Challenges and Lessons Learned
Of course, using AI wasn’t without challenges:
- Generic text risk: Early drafts sounded too vague. The fix was to provide more context (industry, system type, compliance standards).
- Technical accuracy: AI sometimes “guesses.” I always fact-checked against my expertise and official documentation.
- Tone consistency: Different sections need different styles. I learned to prompt AI for executive summaries vs deep technical details depending on the audience.
The key lesson: AI is an assistant, not the author. Your judgment remained critical.

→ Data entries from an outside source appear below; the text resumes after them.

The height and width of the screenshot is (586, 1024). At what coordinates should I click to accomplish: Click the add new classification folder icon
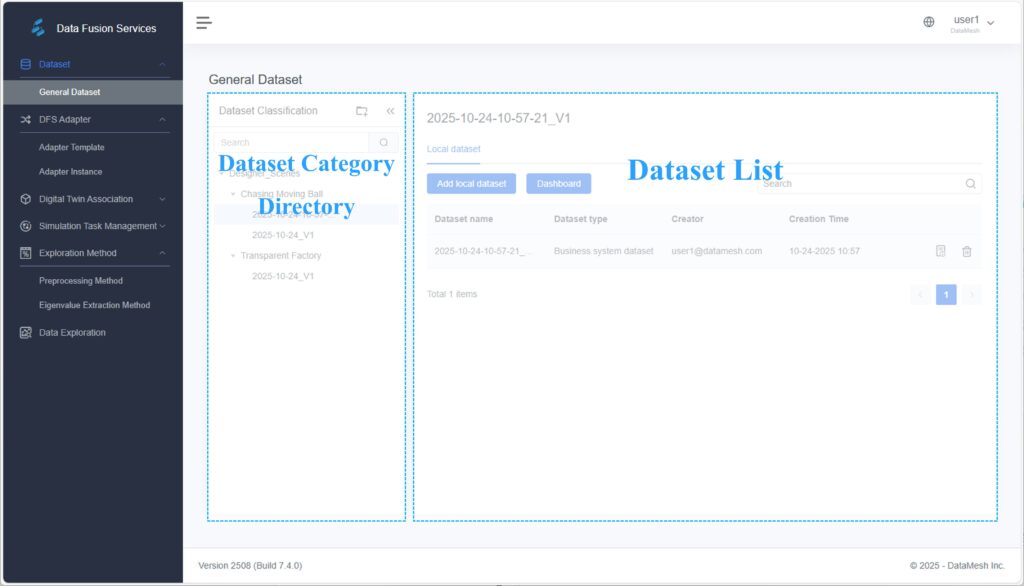click(x=362, y=111)
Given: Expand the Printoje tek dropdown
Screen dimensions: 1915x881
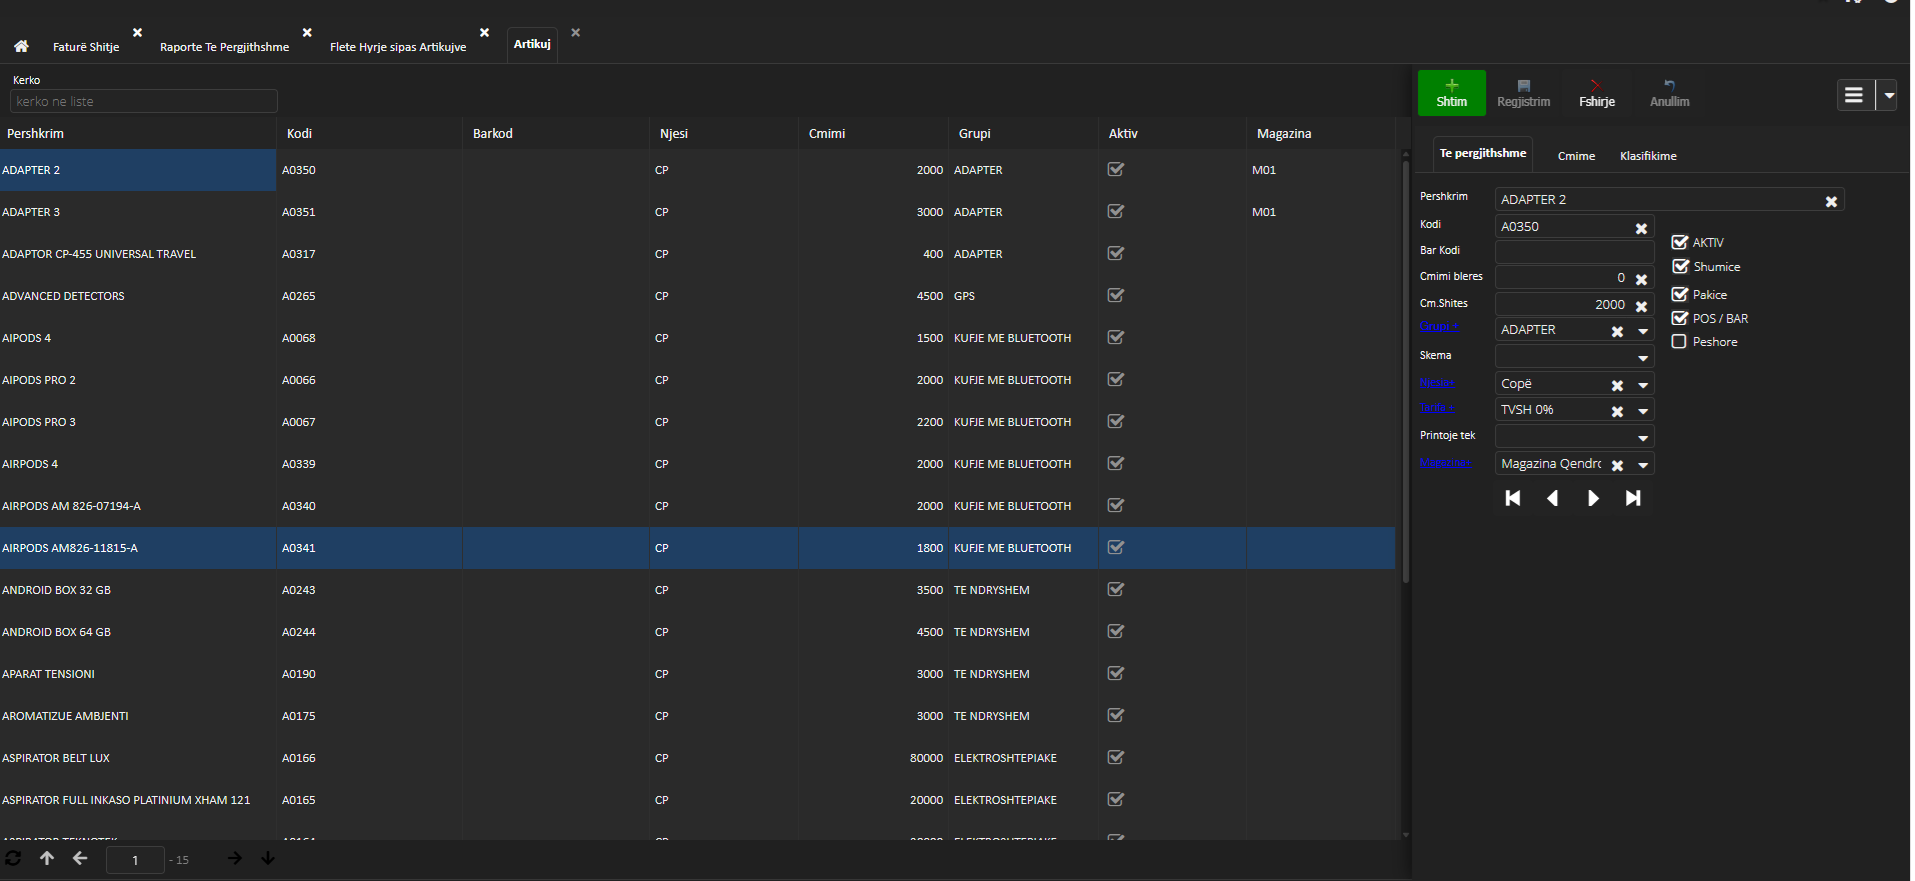Looking at the screenshot, I should click(1642, 438).
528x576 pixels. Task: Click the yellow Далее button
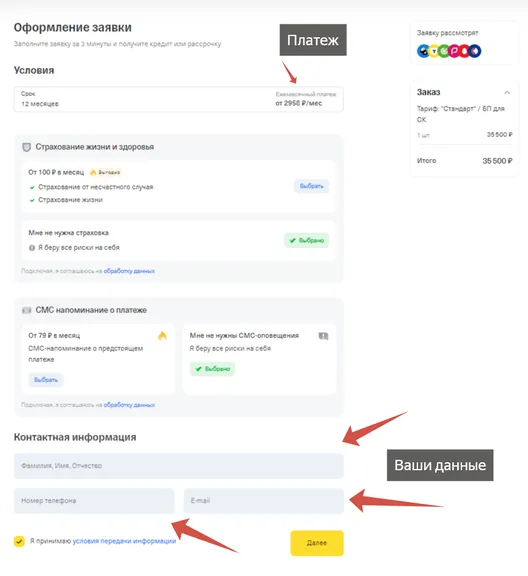coord(317,543)
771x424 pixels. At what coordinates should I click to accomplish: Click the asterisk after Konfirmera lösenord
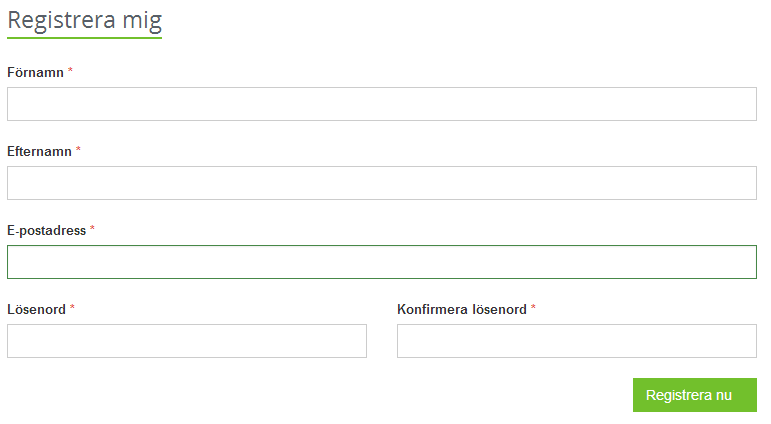pos(533,309)
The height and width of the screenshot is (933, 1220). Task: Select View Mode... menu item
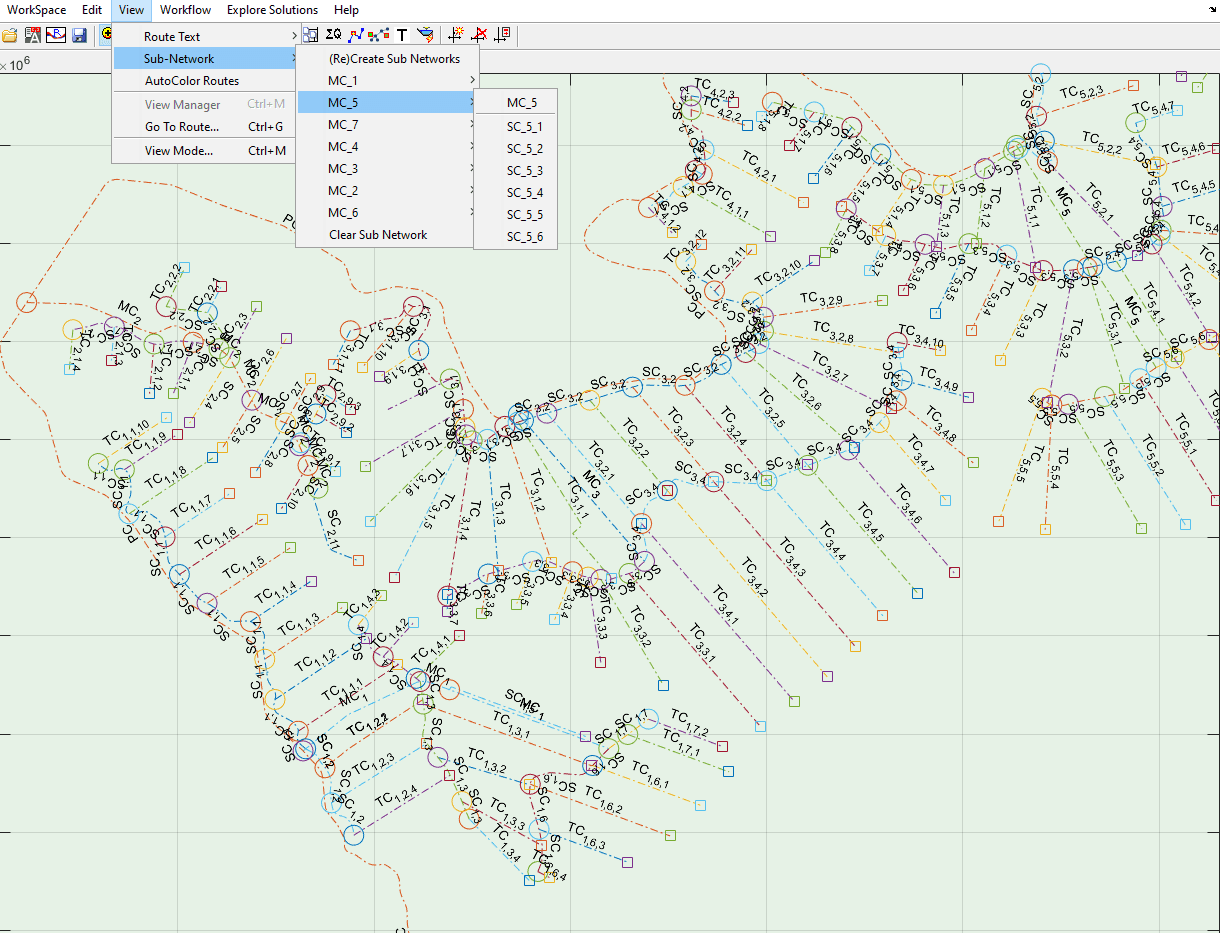(179, 151)
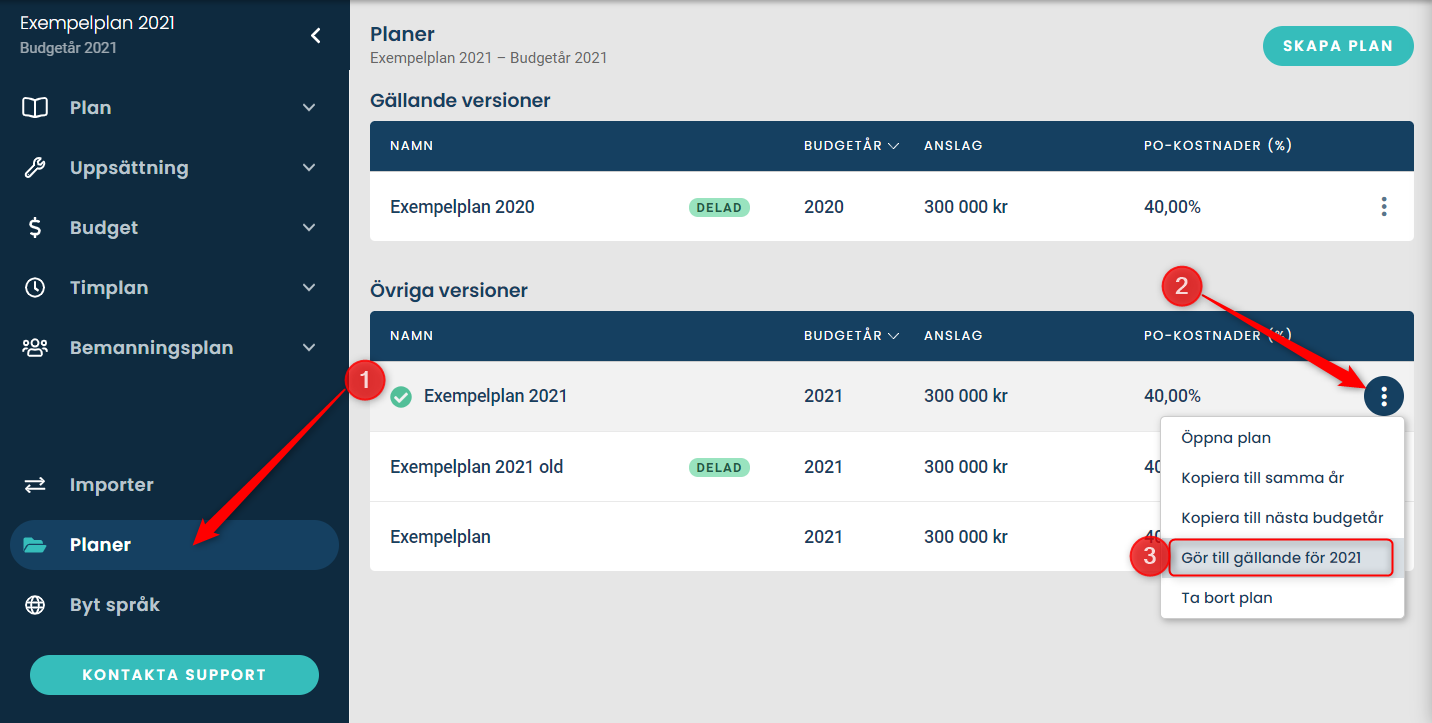Screen dimensions: 1432x723
Task: Collapse the sidebar with left chevron
Action: (316, 36)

The Results: 80% Success Rate
Since adopting ChatGPT into my proposal process, my submissions improved noticeably. Evaluators responded well to:
- Clearer technical justifications
- Well-structured compliance responses
- Readable, professional explanations
The result? My current company now enjoys an 80% success rate in tender evaluations. Our proposals are consistently praised by evaluators not just in the written documents, but also during technical pitching sessions.
This consistency pushed me into the top 3 shortlisted proposals in multiple tender exercises sometimes winning, sometimes not, but always with a stronger chance at the table.
Why This Works for Government and Non-Government Tenders
- Government projects demand strict compliance. AI helped me map requirements line by line with precise responses.
- Non-government projects value clarity and speed. AI helped me deliver polished drafts faster without compromising detail.
In both cases, evaluators want confidence: that the vendor understands requirements, proposes a solid solution and can communicate it effectively. AI helped me deliver exactly that.
Practical Tips for Using ChatGPT in Proposals
If you want to try this approach, here are some lessons from my process:
- Start with your expertise: Write bullet points and let AI expand.
- Use prompts carefully: Be clear about tone (“executive summary” vs “technical detail”).
- Always fact-check: AI drafts are starting points, not final truth.
- Structure compliance responses with AI: Saves time and avoids mistakes.
- Customize for each tender: No copy-paste. Always tailor for the client.
Important Disclaimer 🫵
While AI is powerful, it’s not magic. Always remember:
- Do not let ChatGPT write “moon and star” promises that go beyond your team’s actual capabilities.
- Validate every proposal section against your own technical knowledge and project delivery capacity.
- Your expertise is the foundation. AI simply helps with structure and clarity.
Winning a tender is not just about writing well. It’s about delivering what you commit to.
AI as My Proposal Co-Pilot
AI didn’t replace me. It didn’t write my proposals from scratch. Instead, it became my co-pilot, i can handle structure, clarity and first drafts while I brought the expertise, accuracy and strategy.
That combination was powerful enough to take me from “just submitting” to being consistently shortlisted in the top 3, with an 80% success rate and direct praise from evaluators.
If you’re preparing proposals whether for government tenders or private projects, give ChatGPT a try. You might find, as I did, that the right assistant can make the difference between a good proposal and a great one.